Book Reviews
Measuring health equity in small areas: Findings from demographic surveillance systems
INDEPTH Network
ISBN: 0-7546-4494-4 201 pages Hampshire, England: Ashgate
Jeanettte Pope
Public Health Information Department Unit, University of Adelaide, SA
Measuring Health Equity in Small Areas: Findings From Demographic Surveillance Systems concerns the measurement of socio-economic health inequalities in ten, severely resource- constrained areas in countries of Asia and Africa. The book presents studies from the INDEPTH network of sentinel surveillance sites (33 across 18 countries), which have the goal to provide quantitative health information to help policy makers set health priorities and policies. Although a description of the network is not included in the book, it can be found on their website (www.indepth-network.org).

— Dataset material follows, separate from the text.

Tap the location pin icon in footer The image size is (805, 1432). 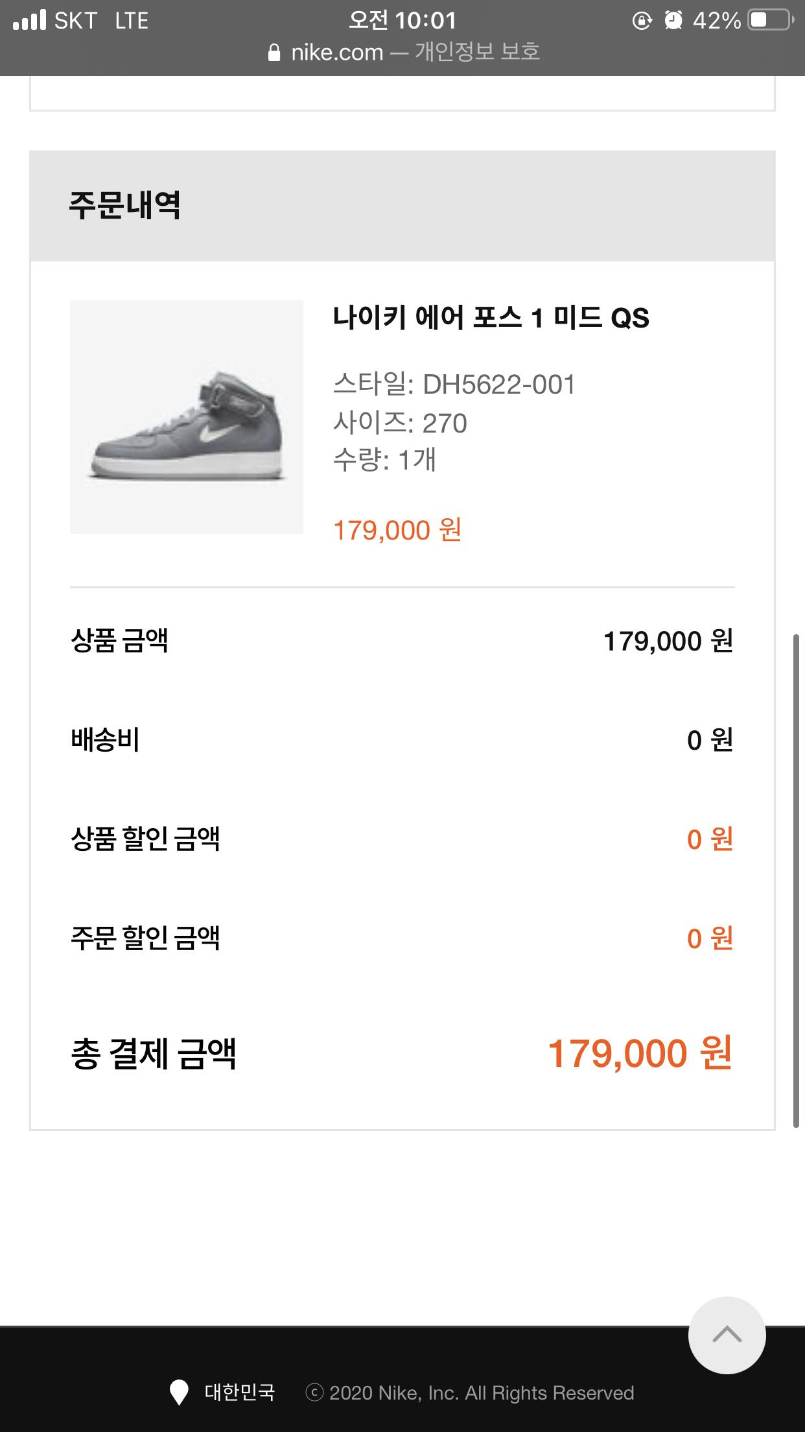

The book begins with a discussion of the difficulties of measuring wealth/poverty and the social relations associated with it (the ‘socio-’ of ‘socio-economic’ status). It argues that measures of income are particularly inadequate in these settings because of income irregularity, the difficulty in calculating income separate from business costs among the self employed, and problems establishing the number of people dependant on single incomes. The ten sites in the book instead try to conceptualise socio-economic status through varying composite indices of wealth that include aspects of material, human and social capital. All ten sites indices include measures of material assets, four include measures of human capital (education level), and two of social capital (social relationships). The different methods for creating the indices are discussed.
The book then provides a scientific paper from each of the ten sites reporting on what analysis using their index reveals about socio-economic inequalities in child mortality in small areas. The Bandim health surveillance system in West Africa, for example, describes how they developed an index of socio-economic status using principal components analysis of variables such as type of roof, electricity, television, type of toilet, number of rooms and mean number of people per bed. This surveillance system also has created measures level of mother’s education and a range of social capital and health beliefs factors such as favouritism and care taker vulnerability (husband’s interference, very young care takers and inability to get help from family when needed). The paper then examines the effect of these material, human and social capital factors on child mortality.
The studies as a whole demonstrate the persistent presence of geographically concentrated health inequalities in health status and health service use across the settings. They are a sobering reminder that in many places child death is still common – so common that some studies found it difficult to identify statistical risk factors because everyone had experienced child death and researchers had to construct outcome measures of multiple deaths per family. The studies importantly highlight the complex association between poverty, gender and ethnicity in those health inequalities. They show that socio-economic inequalities are not just related to wealth but to the complex social arrangements that go hand-in-hand with economic inequality. This information will undoubtedly help policy makers design better health interventions in local areas.
The real importance of this book, however, is not the findings, but the demonstration that small-area information and socio-economic factors can be successfully included in health surveillance systems. Indicators created by surveillance systems throw spotlights on issues. They frame the way the policy makers define problems and therefore conceive of solutions. In this case, the attempts to include a range of new measures in these surveillance systems will ensure that policy makers consider how social organisation affects the vectors of disease and the types of resources people draw on to deal with the consequences. They will also ensure authorities are reminded of the importance of the social relations within particular economic conditions, above and beyond simple understandings of having or not having wealth.
This book should be read by anyone involved in the management and design of surveillance systems, including the custodians of surveillance systems in developed country settings who could learn much from the INDEPTH endeavours. There are probably two audiences. One is people reviewing the technical aspects of measurement of socio-economic status, particularly in resource-poor settings. The second is more generally those interested in developing social theory frameworks that can underpin measurement in the real world. This book is a reminder of the importance of exploring new ways to monitor health issues and health service use that bring the role of social conditions to the fore. If surveillance systems do not engage in the challenge to find appropriate measures of socio-economic status, significant social conditions will be obscured in our reporting of disease problems, and therefore potentially in our thinking about solutions. The value of the book lies in the INDEPTH network’s attempt to try something different, and in the enormous amount of methodological effort undertaken. Hopefully it will inspire others to continue to develop this work within their own surveillance systems, both in Australia and elsewhere.